LESSON III.—MIXED EXAMPLES.
"Simon the wizard was of this religion too"—Bunyan cor. "MAMMODIES, n. Coarse, plain, India muslins."—Webster cor. "Go on from single persons to families, that of the Pompeys for instance."—Collier cor. "By which the ancients were not able to account for phenomena."—Bailey cor. "After this I married a woman who had lived at Crete, but a Jewess by birth."—Josephus cor. "The very heathens are inexcusable for not worshiping him."—Todd cor. "Such poems as Camoens's Lusiad, Voltaire's Henrinde, &c."—Dr. Blair cor. "My learned correspondent writes a word in defence of large scarfs."—Sped. cor. "The forerunners of an apoplexy are dullness, vertigoes, tremblings."—Arbuthnot cor." Vertigo, [in Latin,] changes the o into ~in=es, making the plural vertig~in=es:" [not so, in English.]—Churchill cor. "Noctambulo, [in Latin,] changes the o into =on=es, making the plural noctambul=on=es:" [not so in English.]—Id. "What shall we say of noctambuloes? It is the regular English plural."—G. Brown. "In the curious fretwork of rocks and grottoes."—Blair cor. "Wharf makes the plural wharfs, according to the best usage."—G. Brown. "A few cents' worth of macaroni supplies all their wants."—Balbi cor. "C sounds hard, like k, at the end of a word or syllable."—Blair cor. "By which the virtuosoes try The magnitude of every lie."—Butler cor. "Quartoes, octavoes, shape the lessening pyre."—Pope cor. "Perching within square royal roofs"—Sidney cor. "Similes should, even in poetry, be used with moderation."—Dr. Blair cor. "Similes should never be taken from low or mean objects."—Id. "It were certainly better to say, 'The House of Lords,' than, 'The Lords' House.'"—Murray cor. "Read your answers. Units' figure? 'Five.' Tens'? 'Six.' Hundreds'? 'Seven.'"—Abbott cor. "Alexander conquered Darius's army."—Kirkham cor. "Three days' time was requisite, to prepare matters."—Dr. Brown cor. "So we say, that Cicero's style and Sallust's were not one; nor Cæsar's and Livy's; nor Homer's and Hesiod's; nor Herodotus's and Thucydides's; nor Euripides's and Aristophanes's; nor Erasmus's and Budæus's."—Puttenham cor. "LEX (i.e., legs, a law,) is no other than our ancestors' past participle loeg, laid down"—Tooke cor. "Achaia's sons at Ilium slain for the Atridoe's sake."—Cowper cor. "The corpses of her senate manure the fields of Thessaly."—Addison cor.

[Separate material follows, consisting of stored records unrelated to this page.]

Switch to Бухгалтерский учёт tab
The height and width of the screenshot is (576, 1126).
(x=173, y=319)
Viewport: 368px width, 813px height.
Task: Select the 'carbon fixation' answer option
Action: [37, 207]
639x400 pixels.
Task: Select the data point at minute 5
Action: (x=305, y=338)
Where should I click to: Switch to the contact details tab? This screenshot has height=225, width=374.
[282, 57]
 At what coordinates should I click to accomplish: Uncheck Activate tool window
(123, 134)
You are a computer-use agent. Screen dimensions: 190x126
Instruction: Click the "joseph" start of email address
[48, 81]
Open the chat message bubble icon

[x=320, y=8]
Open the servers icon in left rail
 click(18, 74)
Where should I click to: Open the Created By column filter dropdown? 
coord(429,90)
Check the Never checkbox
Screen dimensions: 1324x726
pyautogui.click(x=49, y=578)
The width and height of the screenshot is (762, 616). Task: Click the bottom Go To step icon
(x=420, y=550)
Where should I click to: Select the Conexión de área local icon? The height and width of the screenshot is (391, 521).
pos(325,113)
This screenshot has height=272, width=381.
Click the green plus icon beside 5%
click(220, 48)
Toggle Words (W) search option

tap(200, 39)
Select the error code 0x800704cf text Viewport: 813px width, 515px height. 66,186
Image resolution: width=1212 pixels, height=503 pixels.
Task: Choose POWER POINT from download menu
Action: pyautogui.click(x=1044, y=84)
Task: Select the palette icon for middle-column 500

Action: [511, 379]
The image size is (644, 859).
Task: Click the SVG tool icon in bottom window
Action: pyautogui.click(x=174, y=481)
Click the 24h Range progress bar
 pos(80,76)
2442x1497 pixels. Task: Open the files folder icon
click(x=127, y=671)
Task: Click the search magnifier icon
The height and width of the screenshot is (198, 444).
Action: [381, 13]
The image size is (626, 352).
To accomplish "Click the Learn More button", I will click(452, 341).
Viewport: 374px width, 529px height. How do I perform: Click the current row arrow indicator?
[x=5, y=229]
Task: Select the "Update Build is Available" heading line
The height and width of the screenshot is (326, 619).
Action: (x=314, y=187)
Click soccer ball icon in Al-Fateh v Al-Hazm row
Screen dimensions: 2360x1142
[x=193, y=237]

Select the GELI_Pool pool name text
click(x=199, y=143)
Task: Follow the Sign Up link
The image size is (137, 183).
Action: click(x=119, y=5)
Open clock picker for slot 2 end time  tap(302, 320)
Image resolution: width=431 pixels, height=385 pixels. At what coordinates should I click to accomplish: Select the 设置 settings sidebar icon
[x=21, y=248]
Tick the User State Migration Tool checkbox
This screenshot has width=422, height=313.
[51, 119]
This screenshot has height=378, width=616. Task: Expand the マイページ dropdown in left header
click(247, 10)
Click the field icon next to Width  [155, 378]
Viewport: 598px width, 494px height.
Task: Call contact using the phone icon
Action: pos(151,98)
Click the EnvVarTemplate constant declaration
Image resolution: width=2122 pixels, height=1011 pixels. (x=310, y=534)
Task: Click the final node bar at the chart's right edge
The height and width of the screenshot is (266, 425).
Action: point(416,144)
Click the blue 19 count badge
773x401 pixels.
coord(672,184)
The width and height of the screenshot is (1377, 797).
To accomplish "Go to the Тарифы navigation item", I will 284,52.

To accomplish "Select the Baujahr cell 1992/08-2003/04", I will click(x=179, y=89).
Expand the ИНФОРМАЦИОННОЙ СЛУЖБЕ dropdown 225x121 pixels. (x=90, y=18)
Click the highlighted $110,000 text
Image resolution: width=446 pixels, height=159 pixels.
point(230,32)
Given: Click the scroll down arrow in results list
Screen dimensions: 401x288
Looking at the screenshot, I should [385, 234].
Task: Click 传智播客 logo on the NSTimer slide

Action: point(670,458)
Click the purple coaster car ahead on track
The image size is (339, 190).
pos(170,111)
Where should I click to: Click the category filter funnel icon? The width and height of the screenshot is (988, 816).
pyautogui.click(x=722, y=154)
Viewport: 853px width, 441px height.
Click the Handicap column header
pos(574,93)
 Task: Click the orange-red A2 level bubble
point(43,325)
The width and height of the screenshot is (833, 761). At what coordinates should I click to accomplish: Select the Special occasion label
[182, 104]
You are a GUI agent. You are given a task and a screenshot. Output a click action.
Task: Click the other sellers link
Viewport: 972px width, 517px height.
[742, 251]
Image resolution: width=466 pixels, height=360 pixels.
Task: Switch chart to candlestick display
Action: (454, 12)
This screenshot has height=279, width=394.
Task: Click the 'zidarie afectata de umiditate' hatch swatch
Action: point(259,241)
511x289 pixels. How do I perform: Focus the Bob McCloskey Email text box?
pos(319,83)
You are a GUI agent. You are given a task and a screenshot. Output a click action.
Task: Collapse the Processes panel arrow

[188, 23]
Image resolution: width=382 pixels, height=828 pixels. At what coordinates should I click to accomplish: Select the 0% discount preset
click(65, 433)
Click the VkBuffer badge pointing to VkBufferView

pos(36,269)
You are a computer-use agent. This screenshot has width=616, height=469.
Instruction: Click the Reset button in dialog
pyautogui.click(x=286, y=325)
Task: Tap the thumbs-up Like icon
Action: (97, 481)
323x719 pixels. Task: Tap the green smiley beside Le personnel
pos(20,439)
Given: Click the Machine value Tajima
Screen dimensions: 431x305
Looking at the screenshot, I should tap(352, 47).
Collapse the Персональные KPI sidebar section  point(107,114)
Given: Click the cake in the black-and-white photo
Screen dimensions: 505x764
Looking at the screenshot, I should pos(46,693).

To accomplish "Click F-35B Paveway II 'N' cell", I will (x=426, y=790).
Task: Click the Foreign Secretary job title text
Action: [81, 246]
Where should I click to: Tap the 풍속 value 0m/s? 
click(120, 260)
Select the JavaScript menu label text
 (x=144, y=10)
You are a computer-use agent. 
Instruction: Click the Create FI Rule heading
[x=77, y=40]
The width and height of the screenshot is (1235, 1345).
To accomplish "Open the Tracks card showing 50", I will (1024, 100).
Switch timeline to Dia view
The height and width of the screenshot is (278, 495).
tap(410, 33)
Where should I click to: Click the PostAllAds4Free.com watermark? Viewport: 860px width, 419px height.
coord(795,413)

"Poisoning, without regard of fame or fear;
And spotted corpses load the frequent bier."—Dryden cor.
CHAPTER IV.—ADJECTIVES.
CORRECTIONS IN THE FORMS OF COMPARISON, &c.
LESSON I.—DEGREES.
"I have the real excuse of the most honest sort of bankrupts."—Cowley corrected. "The most honourable part of talk, is, to give the occasion."—Bacon cor. "To give him one of the most modest of his own proverbs."—Barclay cor. "Our language is now, certainly, more proper and more natural, than it was formerly."—Burnet cor. "Which will be of the greatest and most frequent use to him in the world."—Locke cor. "The same is notified in the most considerable places in the diocese."—Whitgift cor. "But it was the most dreadful sight that ever I saw."—Bunyan cor. "Four of the oldest, soberest, and discreetest of the brethren, chosen for the occasion, shall regulate it."—Locke cor. "Nor can there be any clear understanding of any Roman author, especially of more ancient time, without this skill."—W. Walker cor. "Far the most learned of the Greeks."—Id. "The more learned thou art, the humbler be thou."—Id. "He is none of the best, or most honest."—Id. "The most proper methods of communicating it to others."—Burn cor. "What heaven's great King hath mightiest to send against us."—Milton cor. "Benedict is not the most unhopeful husband that I know."—Shakspeare cor. "That he should immediately do all the meanest and most trifling things himself."—Ray cor. "I shall be named among the most renowned of women."—Milton cor. "Those have the most inventive heads for all purposes."—Ascham cor. "The more wretched are the contemners of all helps."—B. Johnson cor. "I will now deliver a few of the most proper and most natural considerations that belong to this piece."—Wotton cor. "The most mortal poisons practised by the West Indians, have some mixture of the blood, fat, or flesh of man."—Bacon cor. "He so won upon him, that he rendered him one of the most faithful and most affectionate allies the Medes ever had."—Rollin cor. "'You see before you,' says he to him, 'the most devoted servant, and the most faithful ally, you ever had.'"—Id. "I chose the most flourishing tree in all the park."—Cowley cor. "Which he placed, I think, some centuries earlier than did Julius Africanus afterwards."—Bolingbroke cor. "The Tiber, the most noted river of Italy."—Littleton cor.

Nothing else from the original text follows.